DATASET EXTRACT:
- Opening Delimiter -

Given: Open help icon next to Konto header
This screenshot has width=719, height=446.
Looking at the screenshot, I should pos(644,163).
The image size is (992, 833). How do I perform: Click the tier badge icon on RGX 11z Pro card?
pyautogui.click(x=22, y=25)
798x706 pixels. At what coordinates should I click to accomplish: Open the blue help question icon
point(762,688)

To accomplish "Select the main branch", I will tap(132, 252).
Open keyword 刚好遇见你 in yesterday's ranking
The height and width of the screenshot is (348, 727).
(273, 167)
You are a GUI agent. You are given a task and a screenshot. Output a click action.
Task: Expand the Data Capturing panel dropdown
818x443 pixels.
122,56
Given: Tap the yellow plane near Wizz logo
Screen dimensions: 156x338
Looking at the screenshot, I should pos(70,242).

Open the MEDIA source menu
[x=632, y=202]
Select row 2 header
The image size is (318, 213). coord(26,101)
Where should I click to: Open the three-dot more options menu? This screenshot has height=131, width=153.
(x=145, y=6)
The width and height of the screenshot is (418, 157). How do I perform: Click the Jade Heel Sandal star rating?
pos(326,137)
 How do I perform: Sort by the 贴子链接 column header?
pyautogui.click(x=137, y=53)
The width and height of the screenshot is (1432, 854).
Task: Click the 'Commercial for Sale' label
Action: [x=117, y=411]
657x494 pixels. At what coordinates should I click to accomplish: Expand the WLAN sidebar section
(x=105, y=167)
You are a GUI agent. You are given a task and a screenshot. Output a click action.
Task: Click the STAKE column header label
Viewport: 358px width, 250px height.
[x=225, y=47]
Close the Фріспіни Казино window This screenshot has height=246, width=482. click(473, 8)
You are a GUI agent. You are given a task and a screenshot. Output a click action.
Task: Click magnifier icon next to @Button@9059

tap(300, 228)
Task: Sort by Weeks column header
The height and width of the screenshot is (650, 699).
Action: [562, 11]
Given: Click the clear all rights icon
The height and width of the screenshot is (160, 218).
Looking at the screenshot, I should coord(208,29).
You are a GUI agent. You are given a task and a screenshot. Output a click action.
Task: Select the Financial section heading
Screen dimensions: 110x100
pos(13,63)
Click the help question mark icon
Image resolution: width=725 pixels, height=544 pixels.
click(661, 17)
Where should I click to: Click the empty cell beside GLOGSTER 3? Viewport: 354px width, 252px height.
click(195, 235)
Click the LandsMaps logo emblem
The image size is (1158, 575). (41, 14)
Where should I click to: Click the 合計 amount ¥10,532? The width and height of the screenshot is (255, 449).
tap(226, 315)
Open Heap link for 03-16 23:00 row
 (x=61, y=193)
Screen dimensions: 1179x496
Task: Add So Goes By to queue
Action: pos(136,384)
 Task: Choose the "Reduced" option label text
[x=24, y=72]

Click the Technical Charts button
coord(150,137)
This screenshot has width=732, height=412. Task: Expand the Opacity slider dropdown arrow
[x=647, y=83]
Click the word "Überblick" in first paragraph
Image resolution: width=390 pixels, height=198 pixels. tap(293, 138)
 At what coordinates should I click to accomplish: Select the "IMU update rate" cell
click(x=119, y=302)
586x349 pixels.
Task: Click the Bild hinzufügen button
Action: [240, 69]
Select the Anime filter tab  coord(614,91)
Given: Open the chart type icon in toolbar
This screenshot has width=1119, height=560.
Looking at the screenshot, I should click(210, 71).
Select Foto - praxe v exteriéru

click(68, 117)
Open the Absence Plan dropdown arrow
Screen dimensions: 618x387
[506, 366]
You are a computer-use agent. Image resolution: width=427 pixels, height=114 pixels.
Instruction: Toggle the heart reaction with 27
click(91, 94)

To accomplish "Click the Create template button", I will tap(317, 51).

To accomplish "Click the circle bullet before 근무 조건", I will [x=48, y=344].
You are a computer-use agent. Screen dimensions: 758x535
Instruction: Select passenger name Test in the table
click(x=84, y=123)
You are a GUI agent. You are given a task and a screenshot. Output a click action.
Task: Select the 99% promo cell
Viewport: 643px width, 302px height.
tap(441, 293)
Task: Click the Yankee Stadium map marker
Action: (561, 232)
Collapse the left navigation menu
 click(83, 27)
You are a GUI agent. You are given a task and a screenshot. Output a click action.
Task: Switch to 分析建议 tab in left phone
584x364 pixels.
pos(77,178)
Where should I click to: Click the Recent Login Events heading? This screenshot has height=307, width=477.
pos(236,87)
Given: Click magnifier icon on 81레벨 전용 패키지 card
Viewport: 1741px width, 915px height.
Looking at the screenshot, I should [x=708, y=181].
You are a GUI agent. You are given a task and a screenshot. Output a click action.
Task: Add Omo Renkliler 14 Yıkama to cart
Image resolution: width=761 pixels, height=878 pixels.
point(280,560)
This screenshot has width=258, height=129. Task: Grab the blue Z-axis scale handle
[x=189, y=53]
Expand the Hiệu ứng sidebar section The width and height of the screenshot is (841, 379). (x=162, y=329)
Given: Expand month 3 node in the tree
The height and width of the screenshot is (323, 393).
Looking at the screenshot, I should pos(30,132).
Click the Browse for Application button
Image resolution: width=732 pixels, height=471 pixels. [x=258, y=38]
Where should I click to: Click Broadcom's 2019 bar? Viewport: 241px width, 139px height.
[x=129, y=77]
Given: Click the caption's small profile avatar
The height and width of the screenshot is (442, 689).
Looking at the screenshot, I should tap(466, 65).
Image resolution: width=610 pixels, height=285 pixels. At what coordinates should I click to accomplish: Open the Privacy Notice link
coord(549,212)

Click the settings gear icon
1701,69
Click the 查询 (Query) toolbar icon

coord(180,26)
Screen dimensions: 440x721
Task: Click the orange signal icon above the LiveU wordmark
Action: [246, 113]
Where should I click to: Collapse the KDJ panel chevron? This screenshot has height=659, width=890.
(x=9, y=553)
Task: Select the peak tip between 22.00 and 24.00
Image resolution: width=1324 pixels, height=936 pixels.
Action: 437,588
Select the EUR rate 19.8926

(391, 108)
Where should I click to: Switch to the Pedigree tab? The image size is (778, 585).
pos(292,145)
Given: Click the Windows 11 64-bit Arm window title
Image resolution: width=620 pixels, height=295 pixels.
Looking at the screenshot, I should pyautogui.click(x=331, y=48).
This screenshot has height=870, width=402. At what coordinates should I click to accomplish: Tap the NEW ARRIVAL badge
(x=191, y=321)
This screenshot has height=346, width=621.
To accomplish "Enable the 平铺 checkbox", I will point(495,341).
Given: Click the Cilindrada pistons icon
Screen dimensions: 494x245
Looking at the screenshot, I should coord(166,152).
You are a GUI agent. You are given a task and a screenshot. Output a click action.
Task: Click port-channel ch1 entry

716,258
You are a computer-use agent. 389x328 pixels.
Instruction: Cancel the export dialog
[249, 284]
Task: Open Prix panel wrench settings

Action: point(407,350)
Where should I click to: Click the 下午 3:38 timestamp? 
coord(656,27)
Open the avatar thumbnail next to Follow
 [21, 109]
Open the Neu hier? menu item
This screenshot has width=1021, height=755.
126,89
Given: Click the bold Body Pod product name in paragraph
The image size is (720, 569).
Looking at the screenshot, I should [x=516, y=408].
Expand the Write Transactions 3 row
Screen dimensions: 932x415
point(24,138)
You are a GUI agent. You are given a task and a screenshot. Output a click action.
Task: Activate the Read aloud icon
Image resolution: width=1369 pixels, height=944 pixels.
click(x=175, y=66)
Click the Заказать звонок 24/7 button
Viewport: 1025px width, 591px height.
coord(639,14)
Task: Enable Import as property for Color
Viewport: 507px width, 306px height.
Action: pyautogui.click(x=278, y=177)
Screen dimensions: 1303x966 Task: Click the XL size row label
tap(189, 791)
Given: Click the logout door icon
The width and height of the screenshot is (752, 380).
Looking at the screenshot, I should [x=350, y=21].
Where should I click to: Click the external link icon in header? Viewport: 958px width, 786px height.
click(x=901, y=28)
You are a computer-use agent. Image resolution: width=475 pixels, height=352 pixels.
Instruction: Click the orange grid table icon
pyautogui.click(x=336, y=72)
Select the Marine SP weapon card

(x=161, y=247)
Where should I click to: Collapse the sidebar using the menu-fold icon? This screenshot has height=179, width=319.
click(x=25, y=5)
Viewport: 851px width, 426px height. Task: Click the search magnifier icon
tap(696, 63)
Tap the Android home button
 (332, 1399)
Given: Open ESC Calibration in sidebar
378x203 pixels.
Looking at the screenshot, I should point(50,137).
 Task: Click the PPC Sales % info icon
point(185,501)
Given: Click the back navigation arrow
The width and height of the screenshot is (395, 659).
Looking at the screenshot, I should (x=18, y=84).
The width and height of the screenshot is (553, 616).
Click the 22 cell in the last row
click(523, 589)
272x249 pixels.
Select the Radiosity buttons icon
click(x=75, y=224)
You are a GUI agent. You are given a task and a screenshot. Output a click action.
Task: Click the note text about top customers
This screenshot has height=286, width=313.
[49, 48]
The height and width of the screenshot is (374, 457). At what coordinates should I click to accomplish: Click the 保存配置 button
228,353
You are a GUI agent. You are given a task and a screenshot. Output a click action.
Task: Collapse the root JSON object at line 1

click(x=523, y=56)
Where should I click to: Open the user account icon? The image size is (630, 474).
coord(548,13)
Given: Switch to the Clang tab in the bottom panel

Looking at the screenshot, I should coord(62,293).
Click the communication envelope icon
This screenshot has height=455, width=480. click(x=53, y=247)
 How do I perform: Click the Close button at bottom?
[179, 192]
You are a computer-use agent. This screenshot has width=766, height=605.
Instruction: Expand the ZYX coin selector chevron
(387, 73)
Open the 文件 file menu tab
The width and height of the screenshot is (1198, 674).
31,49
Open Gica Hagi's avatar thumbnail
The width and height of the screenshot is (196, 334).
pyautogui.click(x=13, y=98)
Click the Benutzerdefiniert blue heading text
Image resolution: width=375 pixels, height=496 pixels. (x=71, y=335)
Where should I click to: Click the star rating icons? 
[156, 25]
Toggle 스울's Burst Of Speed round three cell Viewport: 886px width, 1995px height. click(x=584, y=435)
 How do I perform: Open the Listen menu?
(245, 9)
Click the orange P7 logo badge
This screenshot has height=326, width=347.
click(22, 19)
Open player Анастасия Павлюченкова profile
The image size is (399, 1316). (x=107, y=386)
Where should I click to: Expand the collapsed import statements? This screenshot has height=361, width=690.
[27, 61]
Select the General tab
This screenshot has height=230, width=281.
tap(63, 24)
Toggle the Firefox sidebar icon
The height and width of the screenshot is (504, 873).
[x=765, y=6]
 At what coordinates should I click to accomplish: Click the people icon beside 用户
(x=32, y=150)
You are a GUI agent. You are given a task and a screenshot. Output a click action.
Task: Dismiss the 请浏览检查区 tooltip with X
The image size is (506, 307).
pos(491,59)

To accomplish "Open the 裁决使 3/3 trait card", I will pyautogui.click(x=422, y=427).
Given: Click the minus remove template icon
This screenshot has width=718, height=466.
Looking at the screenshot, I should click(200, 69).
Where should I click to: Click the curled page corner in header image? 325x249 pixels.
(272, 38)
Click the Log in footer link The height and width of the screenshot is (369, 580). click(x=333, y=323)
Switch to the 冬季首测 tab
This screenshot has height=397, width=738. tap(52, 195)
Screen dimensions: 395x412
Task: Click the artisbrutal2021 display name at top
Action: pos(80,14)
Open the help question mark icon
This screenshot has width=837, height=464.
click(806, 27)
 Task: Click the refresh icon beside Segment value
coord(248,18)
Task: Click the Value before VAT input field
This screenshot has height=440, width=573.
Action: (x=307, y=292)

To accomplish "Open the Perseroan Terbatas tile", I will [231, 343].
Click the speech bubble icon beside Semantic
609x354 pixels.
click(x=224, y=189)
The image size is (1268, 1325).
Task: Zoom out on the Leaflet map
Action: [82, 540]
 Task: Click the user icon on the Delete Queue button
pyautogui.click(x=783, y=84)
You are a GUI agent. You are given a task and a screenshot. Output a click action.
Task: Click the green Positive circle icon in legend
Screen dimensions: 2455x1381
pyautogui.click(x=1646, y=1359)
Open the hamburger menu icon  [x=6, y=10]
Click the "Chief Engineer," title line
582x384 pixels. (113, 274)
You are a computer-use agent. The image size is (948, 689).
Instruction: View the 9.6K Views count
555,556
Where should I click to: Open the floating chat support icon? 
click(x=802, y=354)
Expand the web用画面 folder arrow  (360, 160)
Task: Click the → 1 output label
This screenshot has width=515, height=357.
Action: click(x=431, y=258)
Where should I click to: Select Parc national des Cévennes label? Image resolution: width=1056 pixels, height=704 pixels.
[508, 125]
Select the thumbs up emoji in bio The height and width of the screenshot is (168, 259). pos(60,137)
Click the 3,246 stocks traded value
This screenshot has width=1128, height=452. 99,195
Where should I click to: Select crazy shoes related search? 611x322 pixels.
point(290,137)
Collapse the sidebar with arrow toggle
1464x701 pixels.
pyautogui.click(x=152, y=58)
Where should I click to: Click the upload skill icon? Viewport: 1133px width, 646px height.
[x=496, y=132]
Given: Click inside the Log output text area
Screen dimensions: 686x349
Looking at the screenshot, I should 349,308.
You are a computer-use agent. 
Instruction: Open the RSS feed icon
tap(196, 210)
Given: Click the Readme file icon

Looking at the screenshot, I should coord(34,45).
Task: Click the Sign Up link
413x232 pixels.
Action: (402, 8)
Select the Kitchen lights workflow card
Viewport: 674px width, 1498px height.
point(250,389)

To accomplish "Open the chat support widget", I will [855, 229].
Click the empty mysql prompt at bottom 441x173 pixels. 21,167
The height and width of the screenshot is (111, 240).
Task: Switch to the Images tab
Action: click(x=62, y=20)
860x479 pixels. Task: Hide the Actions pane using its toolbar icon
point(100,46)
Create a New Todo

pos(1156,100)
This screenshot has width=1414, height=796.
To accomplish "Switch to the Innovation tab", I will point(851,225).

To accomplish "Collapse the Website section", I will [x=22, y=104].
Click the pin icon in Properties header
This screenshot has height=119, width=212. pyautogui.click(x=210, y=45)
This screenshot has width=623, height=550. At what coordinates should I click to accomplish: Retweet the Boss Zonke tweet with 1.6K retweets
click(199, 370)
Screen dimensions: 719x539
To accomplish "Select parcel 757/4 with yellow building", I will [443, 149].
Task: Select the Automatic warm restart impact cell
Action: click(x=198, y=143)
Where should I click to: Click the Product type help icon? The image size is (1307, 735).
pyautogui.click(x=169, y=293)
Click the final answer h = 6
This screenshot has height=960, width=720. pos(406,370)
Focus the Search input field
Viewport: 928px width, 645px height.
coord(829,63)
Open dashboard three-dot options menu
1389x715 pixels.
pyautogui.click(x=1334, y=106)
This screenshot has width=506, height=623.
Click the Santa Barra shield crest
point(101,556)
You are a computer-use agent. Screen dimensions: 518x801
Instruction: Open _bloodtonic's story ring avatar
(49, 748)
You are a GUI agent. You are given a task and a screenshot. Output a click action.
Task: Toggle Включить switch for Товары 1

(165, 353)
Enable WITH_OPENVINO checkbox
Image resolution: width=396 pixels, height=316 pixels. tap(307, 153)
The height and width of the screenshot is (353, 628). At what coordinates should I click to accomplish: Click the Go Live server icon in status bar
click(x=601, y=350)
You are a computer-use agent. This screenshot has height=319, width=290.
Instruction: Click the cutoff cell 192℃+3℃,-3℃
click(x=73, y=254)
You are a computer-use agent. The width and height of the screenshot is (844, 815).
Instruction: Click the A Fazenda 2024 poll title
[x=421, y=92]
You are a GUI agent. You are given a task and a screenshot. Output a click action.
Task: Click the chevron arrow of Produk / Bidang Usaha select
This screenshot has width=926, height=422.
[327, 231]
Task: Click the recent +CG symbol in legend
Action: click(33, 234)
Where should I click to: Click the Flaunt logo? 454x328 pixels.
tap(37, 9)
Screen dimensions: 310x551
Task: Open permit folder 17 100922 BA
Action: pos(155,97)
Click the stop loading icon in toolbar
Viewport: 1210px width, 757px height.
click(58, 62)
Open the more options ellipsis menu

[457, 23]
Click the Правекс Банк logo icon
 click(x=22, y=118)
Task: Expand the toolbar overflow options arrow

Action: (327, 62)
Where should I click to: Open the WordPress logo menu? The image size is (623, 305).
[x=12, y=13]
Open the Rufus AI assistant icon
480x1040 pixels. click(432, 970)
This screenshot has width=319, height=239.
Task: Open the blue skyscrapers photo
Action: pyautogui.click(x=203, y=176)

- Closing Delimiter -

ACTIVITY:
Beginning at the line with "Task: Click the PPC Sales % info icon" and ending at the line with "272x249 pixels.", reproduce each line of the data above exactly, and add no other lines.

TASK OUTPUT:
 Task: Click the PPC Sales % info icon
point(185,501)
Given: Click the back navigation arrow
The width and height of the screenshot is (395, 659).
Looking at the screenshot, I should (x=18, y=84).
The width and height of the screenshot is (553, 616).
Click the 22 cell in the last row
click(523, 589)
272x249 pixels.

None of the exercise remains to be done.